Patrick Rhone is one of the new voices prompting us to rethink this old juxtaposition of attitudes. He stakes out a place between the absolutisms of unbridled consumption on one side and monastic luddism on the other. In this new sacred middle ground he asks us to reconsider everything in light of one simple value: enough. Patrick reframes the conversation about our daily habits around an ethic of need-responsiveness, and then invites us to take a tour of our lives from the icons on our desktop to the shirts in our closet to investigate the intentions and assumptions behind every choice we make.

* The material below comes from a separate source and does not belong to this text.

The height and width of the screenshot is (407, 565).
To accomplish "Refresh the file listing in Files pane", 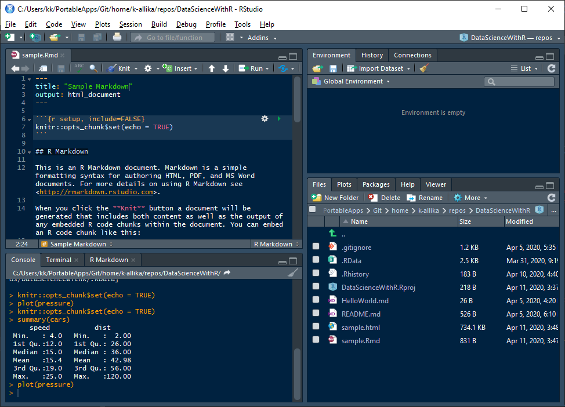I will tap(550, 197).
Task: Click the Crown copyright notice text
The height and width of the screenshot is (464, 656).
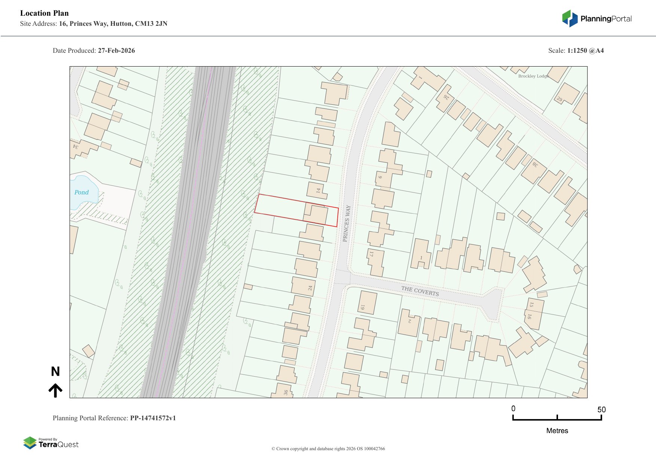Action: [328, 449]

I hope you will arrive at the final page with renewed sense of internal clarity as to what constitutes "need" in life, and what it means to filter every choice, purchase, and expenditure through a thoughtful reflection of values and conviction.

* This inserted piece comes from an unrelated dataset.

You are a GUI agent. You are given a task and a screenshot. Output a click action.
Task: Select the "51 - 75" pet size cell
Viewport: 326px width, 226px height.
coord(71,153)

You are about to be provoked. Prepare to be plunged into a principled reevaluation of your life. As the sages of old taught, wisdom is one thing of which you and I can never get enough.
James Shelly
November, 2011
Enough
I heard a story once about the writers Kurt Vonnegut and Joseph Heller. They were at a party in the home of a billionaire. Kurt said, "Joe, how does it make you feel to know that our host only yesterday may have made more money than your novel 'Catch-22' has earned in its entire history?"

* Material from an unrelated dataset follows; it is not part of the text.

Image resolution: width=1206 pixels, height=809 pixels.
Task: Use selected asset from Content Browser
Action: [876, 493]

Joe replied, "I've got something he can never have. The knowledge that I've got enough."
What Is Enough? An Introduction
I'm convinced that a successful life is largely driven by balance and moderation. Not too much of anything. Not too little, either.
Just Enough.
More is easy. Our natural proclivity is to have just a bit more. Our society reinforces this idea. More means safety. More means security. With more, you will never be hungry. You will always be just a bit full. Because more means you don't have to fear less.
Fear of less drives us to more.
Less is never good. Less will leave you stranded. Less will catch you with your guard down. Less will let you down when you need it most. Less does not satisfy. Less only leaves you wanting more.
Less is never Enough.
Less is not more any more than more is less, more or less. It is only when we reduce more or increase less so as to satisfy our needs and desires that Enough can be found.
Enough is a very personal metric. Like our center of gravity, each of us must find what is enough by swaying from less to more until a comfortable medium is found.
My daughter takes classes at a European-style circus arts school. It's a pretty amazing place. They teach and train children, starting at age two, how to perform all manner of classic circus acts. German wheel, trapeze, triple trap, side-by-side, silks, Spanish web, etc. Think of Cirque du Soleil but with kids and you have the idea.
Recently, in class, she was learning how to walk the wire. As I watched her, it began to occur to me that this was the perfect metaphor for what I believe the idea of Enough is, and how to discover it.
We all have a center of balance that is unique, different from everyone else. My center of balance is different from yours. My daughter's, from mine. As she walks the wire, hands out, wobbling to and fro, this is what she is in search of. As she gets older, this process might become easier, faster, with less wobble, but it will never end. No matter how good she becomes, she will always need some device to assist her arms stretched, a long pole, a racquet or fan. Even the Flying Wallendas, perhaps the greatest wire act to ever perform and a family team stretching back 10 generations, still wobble and use devices to maintain their balance.